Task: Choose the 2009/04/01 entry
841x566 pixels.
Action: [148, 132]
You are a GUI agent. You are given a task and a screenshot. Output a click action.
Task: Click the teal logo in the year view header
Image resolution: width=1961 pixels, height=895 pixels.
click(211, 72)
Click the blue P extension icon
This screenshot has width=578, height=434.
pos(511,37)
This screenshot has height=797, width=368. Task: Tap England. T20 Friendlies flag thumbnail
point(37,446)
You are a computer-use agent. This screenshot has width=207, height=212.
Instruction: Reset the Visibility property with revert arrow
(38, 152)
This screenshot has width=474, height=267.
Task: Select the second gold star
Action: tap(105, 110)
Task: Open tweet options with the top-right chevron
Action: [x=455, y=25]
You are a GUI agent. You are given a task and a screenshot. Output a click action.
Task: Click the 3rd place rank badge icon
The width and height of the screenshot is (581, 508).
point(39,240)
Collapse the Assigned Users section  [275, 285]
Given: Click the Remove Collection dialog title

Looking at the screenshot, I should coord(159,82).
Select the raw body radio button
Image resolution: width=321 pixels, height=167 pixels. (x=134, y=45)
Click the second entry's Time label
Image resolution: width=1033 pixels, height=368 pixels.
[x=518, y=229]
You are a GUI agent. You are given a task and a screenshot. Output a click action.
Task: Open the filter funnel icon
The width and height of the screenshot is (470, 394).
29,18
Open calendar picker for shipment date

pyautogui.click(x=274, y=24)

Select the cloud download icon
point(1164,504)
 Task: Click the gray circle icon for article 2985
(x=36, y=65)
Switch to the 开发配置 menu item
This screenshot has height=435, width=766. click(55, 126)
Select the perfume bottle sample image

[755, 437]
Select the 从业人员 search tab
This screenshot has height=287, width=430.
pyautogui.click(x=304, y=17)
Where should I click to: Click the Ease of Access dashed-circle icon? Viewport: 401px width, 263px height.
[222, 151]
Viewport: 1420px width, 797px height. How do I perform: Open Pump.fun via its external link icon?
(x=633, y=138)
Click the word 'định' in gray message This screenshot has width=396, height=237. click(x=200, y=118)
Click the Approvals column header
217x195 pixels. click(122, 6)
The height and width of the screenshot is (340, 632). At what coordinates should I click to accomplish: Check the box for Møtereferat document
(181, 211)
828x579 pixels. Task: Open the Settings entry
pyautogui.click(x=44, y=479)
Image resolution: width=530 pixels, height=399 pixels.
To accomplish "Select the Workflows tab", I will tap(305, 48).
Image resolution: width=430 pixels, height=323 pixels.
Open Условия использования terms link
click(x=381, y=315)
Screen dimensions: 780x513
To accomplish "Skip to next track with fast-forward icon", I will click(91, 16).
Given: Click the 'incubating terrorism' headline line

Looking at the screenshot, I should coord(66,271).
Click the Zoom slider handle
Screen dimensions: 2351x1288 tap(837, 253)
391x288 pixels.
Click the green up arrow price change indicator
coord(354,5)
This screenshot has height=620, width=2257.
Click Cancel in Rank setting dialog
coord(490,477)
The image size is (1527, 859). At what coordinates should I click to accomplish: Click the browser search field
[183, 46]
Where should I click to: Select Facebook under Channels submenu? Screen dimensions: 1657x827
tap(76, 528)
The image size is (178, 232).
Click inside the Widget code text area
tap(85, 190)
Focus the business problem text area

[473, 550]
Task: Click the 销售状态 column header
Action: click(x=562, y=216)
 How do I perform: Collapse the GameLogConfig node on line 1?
= = = = =
## Set problem
Recast the lines starting at the line containing "Image resolution: width=530" and ending at the line containing "will click(91, 16)." as a Markdown table with columns Row and Line. Number each line and skip any blank lines.

## The result
| Row | Line |
|---|---|
| 1 | Image resolution: width=530 pixels, height=399 pixels. |
| 2 | To accomplish "Select the Workflows tab", I will tap(305, 48). |
| 3 | Image resolution: width=430 pixels, height=323 pixels. |
| 4 | Open Условия использования terms link |
| 5 | click(x=381, y=315) |
| 6 | Screen dimensions: 780x513 |
| 7 | To accomplish "Skip to next track with fast-forward icon", I will click(91, 16). |